Volcano Bay at Universal Orlando
If you haven’t been to the Universal parks, they are worth your time and money. Keeping in mind, none of the big theme parks are cheap, there are ways to make your dollar stretch. We were able to get 4 day park hopper tickets for $218 each through the military. We typically take advantage of free breakfasts, we pick up snacks at a local grocery store to keep from paying the higher prices at the hotel, and refilling water bottles at drinking fountains saves dollars, not pennies over the course of a week. In the park, we invest in the refillable cup that later serves as a souvenir. The cup at Universal was $15 the first day and it was good for unlimited Icee’s and the very cool fountain Coke machines that have a gazillion drink combinations to choose from. We only bought one cup and we took turns choosing what to fill it with and we shared. The following days, it cost $8.50 to reactivate the cup, but understanding that drinks were $6-7 each, you can easily see the value of that initial $15 and then the $8.50. We spent $40.50 total but Mason alone refilled that cup more than 12 times alone over the course of the four days, at the lower price of $6, that would have been $72, each in a smaller serving size, and without Dave and I having had anything at all to drink. We didn’t worry too much about eating in the park, the fact of the matter is we planned to be on vacation so we budgeted to be able to get what we wanted even though the prices are stupid high. We also tend to have a day or two that we eat a little lighter in our room after a trip the grocery store. Cheese, crackers, salami, and some fruit will often be a nice break from all the go, go, go that a theme park vacation brings. We are a family of only three so it’s not as difficult to make these kinds of vacations happen, if we were a bigger brood, I’m sure they would be a little more challenging.
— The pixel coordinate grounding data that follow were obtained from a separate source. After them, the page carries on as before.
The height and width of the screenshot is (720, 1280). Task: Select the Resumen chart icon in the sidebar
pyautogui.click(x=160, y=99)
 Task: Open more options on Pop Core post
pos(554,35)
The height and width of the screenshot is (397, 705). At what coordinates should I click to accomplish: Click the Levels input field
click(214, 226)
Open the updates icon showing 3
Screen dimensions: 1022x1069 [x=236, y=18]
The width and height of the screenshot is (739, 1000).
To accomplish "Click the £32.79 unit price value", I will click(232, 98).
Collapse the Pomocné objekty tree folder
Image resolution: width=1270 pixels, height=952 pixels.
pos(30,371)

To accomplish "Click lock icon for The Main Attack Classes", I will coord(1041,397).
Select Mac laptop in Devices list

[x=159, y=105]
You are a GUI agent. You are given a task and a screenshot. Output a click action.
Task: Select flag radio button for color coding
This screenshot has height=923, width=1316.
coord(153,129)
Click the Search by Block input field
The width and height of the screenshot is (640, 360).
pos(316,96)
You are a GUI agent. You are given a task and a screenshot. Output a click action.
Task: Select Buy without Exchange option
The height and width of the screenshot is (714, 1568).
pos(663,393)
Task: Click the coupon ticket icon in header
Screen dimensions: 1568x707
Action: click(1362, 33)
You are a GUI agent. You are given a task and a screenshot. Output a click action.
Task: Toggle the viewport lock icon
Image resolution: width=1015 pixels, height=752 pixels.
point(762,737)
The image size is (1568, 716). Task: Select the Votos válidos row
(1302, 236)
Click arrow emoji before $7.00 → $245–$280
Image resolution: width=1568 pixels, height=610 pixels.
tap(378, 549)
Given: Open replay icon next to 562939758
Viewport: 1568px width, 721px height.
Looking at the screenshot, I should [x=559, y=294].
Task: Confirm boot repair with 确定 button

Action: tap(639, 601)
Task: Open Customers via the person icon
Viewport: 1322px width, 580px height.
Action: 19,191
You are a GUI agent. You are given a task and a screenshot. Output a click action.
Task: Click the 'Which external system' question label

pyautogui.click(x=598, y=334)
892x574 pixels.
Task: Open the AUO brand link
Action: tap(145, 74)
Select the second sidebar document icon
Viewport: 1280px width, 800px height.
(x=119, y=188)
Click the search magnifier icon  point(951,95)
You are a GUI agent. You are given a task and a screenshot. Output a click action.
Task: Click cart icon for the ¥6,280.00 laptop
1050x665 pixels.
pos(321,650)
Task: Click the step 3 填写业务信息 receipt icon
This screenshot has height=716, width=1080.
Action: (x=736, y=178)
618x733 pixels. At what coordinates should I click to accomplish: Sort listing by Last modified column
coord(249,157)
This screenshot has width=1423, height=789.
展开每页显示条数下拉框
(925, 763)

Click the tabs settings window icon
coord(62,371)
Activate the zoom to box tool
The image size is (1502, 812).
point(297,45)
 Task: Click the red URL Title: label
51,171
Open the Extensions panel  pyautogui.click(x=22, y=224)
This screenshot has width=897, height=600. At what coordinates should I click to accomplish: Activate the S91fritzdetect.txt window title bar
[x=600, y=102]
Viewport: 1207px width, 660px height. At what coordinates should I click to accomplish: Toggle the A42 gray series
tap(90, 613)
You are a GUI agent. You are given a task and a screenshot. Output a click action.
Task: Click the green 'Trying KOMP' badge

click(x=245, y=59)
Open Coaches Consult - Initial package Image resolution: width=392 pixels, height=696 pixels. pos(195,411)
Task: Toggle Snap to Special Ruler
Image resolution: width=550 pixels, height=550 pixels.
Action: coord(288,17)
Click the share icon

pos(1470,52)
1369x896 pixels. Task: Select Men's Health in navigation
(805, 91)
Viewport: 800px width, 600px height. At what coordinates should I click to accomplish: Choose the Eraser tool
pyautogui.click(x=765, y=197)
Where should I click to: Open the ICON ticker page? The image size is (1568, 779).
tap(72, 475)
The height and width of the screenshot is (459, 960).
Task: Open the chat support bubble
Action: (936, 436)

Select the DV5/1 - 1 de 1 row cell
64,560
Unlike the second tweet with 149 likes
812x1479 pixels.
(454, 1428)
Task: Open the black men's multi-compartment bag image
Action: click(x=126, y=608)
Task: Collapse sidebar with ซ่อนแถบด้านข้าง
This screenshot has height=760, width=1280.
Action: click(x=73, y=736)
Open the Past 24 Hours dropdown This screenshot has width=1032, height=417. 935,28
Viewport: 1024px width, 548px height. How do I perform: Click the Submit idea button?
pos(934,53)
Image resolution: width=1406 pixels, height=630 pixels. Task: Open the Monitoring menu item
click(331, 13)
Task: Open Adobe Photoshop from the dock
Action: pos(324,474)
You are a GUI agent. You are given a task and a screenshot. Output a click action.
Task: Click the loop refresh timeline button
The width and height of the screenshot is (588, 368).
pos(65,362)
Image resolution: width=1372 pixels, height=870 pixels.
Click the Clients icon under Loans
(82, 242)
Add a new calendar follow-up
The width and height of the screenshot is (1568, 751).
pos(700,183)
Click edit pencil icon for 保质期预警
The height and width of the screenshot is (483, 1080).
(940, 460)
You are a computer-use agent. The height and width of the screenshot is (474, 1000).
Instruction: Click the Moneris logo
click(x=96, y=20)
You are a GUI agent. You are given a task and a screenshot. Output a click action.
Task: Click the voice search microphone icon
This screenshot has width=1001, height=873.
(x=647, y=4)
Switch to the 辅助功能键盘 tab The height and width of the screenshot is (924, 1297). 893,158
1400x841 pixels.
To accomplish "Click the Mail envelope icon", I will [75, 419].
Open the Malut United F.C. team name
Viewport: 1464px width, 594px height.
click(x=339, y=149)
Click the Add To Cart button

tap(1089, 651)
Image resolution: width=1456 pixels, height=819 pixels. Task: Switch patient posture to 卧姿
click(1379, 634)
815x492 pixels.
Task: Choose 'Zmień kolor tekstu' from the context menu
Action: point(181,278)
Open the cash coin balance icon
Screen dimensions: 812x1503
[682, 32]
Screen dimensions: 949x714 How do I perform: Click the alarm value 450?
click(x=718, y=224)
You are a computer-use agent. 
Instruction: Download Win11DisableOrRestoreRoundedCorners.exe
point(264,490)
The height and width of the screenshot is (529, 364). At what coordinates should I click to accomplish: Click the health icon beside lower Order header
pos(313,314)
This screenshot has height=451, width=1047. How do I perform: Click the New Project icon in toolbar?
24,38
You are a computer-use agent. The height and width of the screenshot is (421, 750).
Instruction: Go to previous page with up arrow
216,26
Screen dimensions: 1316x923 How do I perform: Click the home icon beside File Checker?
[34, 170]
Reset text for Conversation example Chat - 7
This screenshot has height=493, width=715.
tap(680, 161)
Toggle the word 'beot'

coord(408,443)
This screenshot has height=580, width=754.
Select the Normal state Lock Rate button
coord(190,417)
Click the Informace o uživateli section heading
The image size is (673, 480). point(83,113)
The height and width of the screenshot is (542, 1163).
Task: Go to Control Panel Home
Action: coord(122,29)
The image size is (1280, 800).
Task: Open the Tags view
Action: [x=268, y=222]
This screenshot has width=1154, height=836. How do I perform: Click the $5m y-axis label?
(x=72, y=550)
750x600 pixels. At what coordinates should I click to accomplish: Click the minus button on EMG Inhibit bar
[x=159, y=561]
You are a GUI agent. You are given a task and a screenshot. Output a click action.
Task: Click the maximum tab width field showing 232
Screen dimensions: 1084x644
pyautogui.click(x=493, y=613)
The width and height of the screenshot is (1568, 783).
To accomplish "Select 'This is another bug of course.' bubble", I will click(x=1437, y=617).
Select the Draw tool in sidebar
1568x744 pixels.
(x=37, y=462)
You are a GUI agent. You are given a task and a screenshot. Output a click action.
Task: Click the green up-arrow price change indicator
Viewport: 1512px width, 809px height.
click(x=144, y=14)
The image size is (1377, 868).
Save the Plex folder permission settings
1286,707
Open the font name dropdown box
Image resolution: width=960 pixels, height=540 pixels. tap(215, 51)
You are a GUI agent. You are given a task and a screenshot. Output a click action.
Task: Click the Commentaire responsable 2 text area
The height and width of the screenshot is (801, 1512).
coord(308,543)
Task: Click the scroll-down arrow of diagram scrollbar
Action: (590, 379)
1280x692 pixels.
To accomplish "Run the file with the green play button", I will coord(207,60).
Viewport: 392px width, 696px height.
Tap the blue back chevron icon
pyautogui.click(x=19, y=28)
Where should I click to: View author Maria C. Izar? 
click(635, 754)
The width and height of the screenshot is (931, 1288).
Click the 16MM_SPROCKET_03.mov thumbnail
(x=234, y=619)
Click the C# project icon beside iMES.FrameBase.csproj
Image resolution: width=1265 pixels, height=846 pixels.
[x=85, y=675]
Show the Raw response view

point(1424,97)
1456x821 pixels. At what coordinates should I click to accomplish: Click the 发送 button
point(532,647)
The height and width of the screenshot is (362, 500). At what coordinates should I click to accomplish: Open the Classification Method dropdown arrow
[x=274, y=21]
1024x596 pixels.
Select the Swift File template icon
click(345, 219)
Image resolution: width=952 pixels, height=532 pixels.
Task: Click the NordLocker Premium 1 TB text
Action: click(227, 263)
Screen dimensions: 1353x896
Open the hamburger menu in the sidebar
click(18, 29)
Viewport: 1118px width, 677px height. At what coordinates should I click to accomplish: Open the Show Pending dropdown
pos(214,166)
My tips for saving money while still feeling like we are getting all the perks and fun out of our vacation are:
  • Reuse your water bottles, refill them at drinking fountains. 
  • Pick up snacks at a local grocery store.
  • Eat at least one smaller meal from the grocery trip in your room. 
  • Buy the refillable cup at the park and share one or two depending on the size of your family. 
  • If you can, make that grocery shopping trip to a WalMart as they typically carry licensed apparel for the theme parks. In our case in Orlando, they had a very extensive selection of Disney, Harry Potter, and Star Wars apparel and gifts at a fraction of the cost of the items in the parks.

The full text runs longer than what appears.